REQUIREMENT:
Can you give the records again from the line with "How do I perform: Switch" to the line with "tap(564, 58)", substituting "panel" for "tab" and changing nothing else, with the pictures left out of your answer?

DATA SHOWN:
------------------------------------------------------------

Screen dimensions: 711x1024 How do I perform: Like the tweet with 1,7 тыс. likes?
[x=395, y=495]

------------------------------------------------------------

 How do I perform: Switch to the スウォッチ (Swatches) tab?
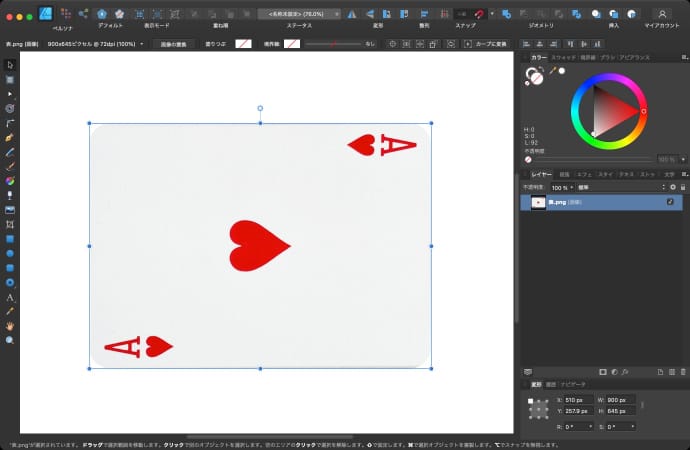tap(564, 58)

------------------------------------------------------------

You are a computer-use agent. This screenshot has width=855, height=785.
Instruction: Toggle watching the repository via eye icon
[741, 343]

------------------------------------------------------------

RESULT FOR THIS EXERCISE:
 How do I perform: Switch to the スウォッチ (Swatches) panel?
tap(564, 58)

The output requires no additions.